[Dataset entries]
*** Begin section ***

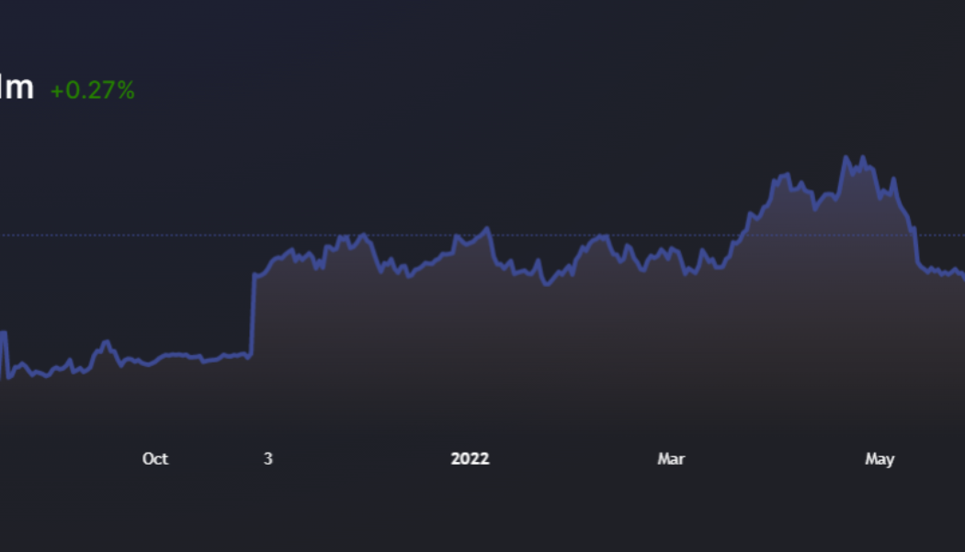The image size is (965, 552).
Task: Select the May label on time axis
Action: pyautogui.click(x=880, y=458)
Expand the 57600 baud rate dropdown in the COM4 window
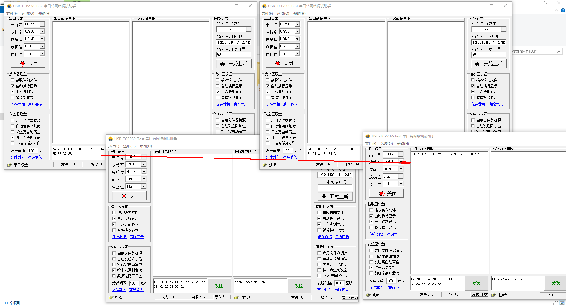 (297, 32)
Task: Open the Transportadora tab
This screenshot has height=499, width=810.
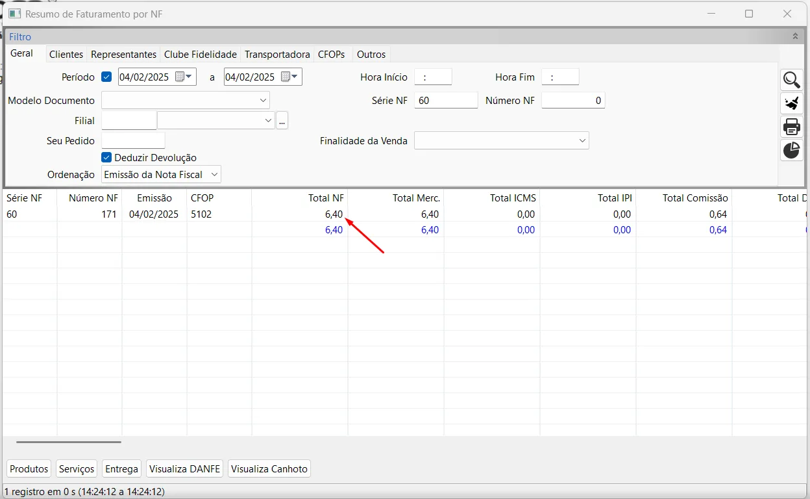Action: [277, 55]
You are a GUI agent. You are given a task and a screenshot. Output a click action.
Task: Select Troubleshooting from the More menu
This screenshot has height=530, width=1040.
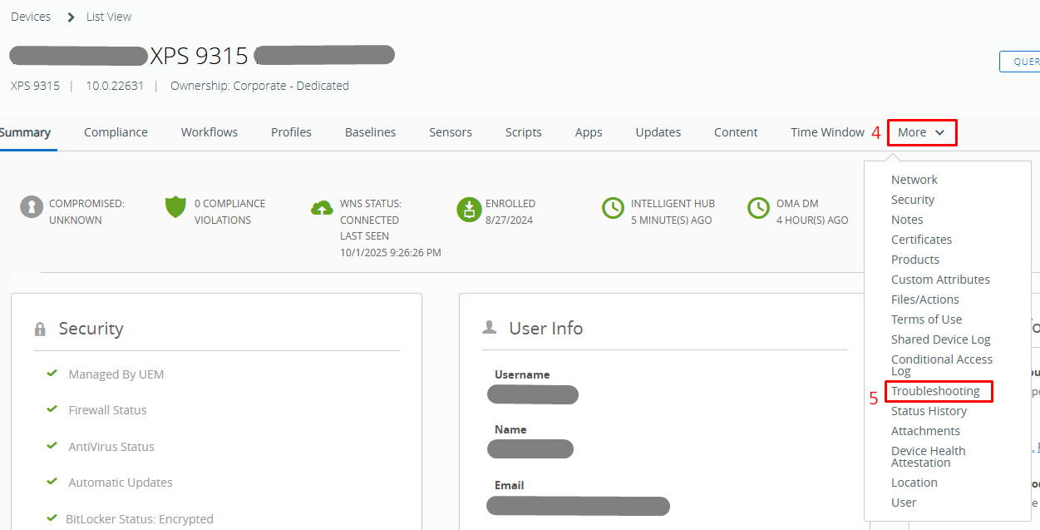coord(935,391)
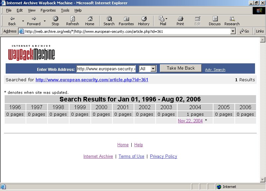Open the Favorites menu
This screenshot has height=191, width=266.
[48, 10]
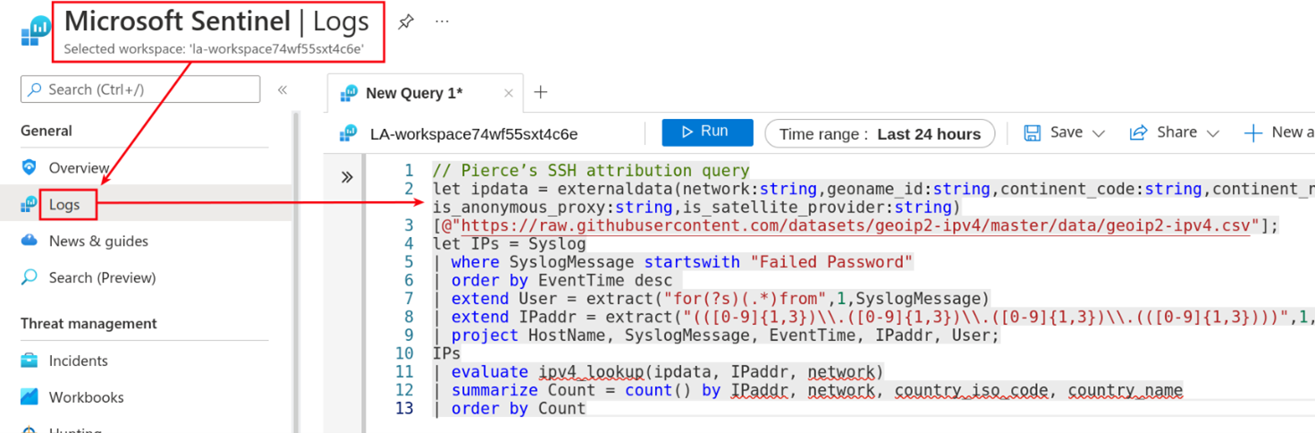Viewport: 1315px width, 433px height.
Task: Pin the Sentinel Logs page
Action: 406,21
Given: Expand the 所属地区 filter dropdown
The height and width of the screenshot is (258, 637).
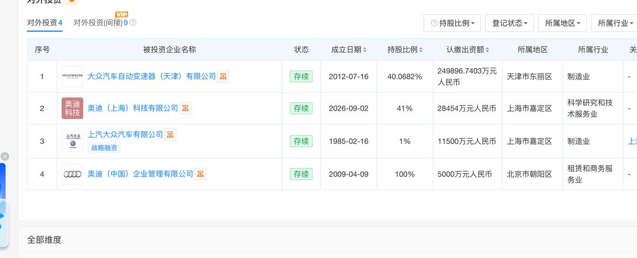Looking at the screenshot, I should click(562, 23).
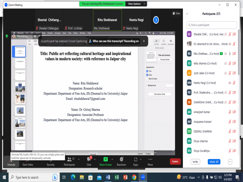
Task: Open the Apps icon in toolbar
Action: click(x=135, y=160)
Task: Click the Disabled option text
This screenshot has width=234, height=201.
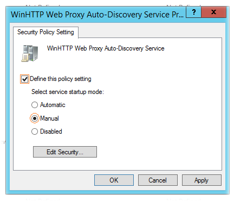Action: [51, 131]
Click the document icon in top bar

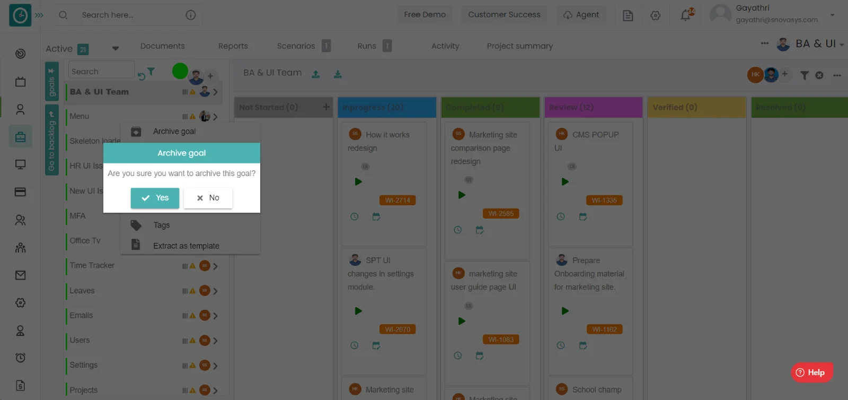[628, 15]
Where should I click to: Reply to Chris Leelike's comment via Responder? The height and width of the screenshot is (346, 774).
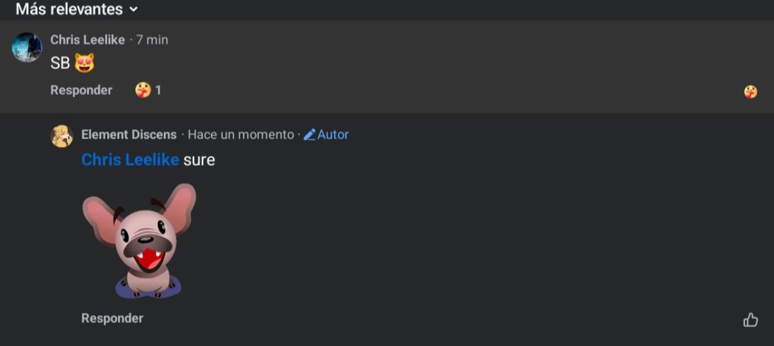[x=81, y=90]
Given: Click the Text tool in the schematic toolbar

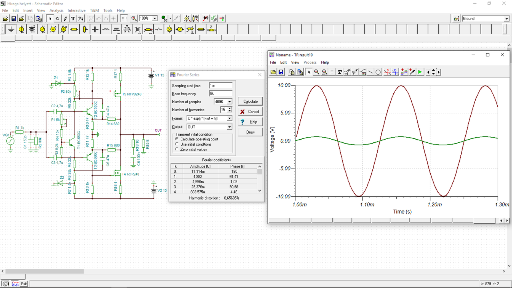Looking at the screenshot, I should [73, 18].
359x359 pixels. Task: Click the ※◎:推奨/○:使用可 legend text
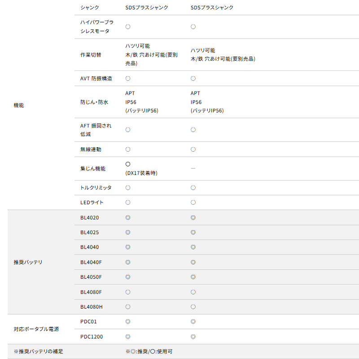click(x=149, y=351)
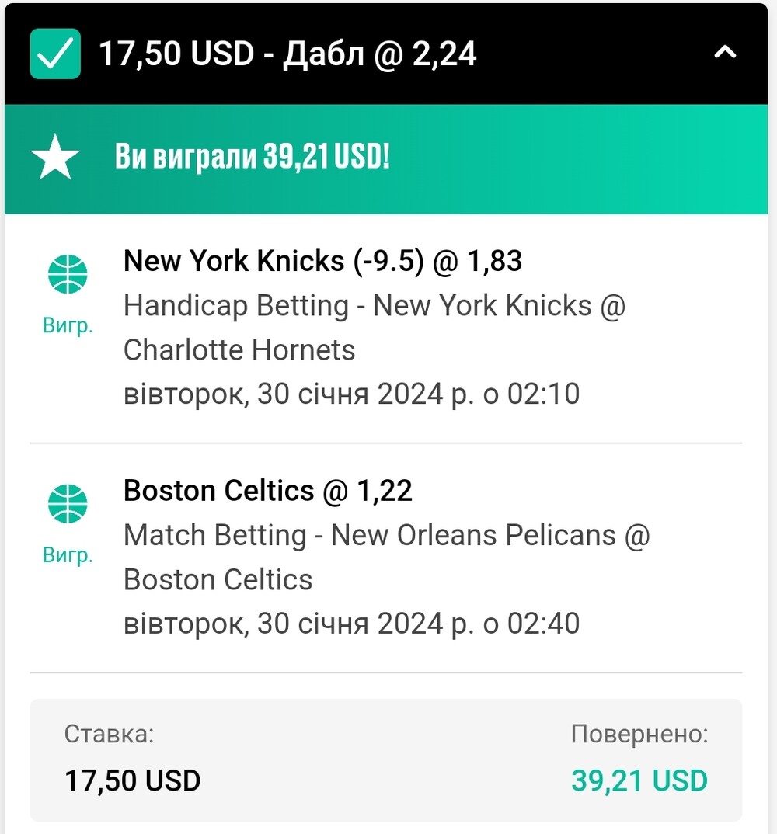Image resolution: width=777 pixels, height=834 pixels.
Task: Click the "Повернено:" label in the summary
Action: coord(639,734)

*** End section ***

> _Aim of the exercise_:
Please retype the lines from the one that contains "Given: Click the" through the final line of the data, both included, without any pictures.

> _Task response_:
Given: Click the Text tool in the schematic toolbar

Looking at the screenshot, I should [73, 18].
359x359 pixels. Task: Click the ※◎:推奨/○:使用可 legend text
click(x=149, y=351)
Image resolution: width=777 pixels, height=834 pixels.
Task: Click the "Повернено:" label in the summary
Action: coord(639,734)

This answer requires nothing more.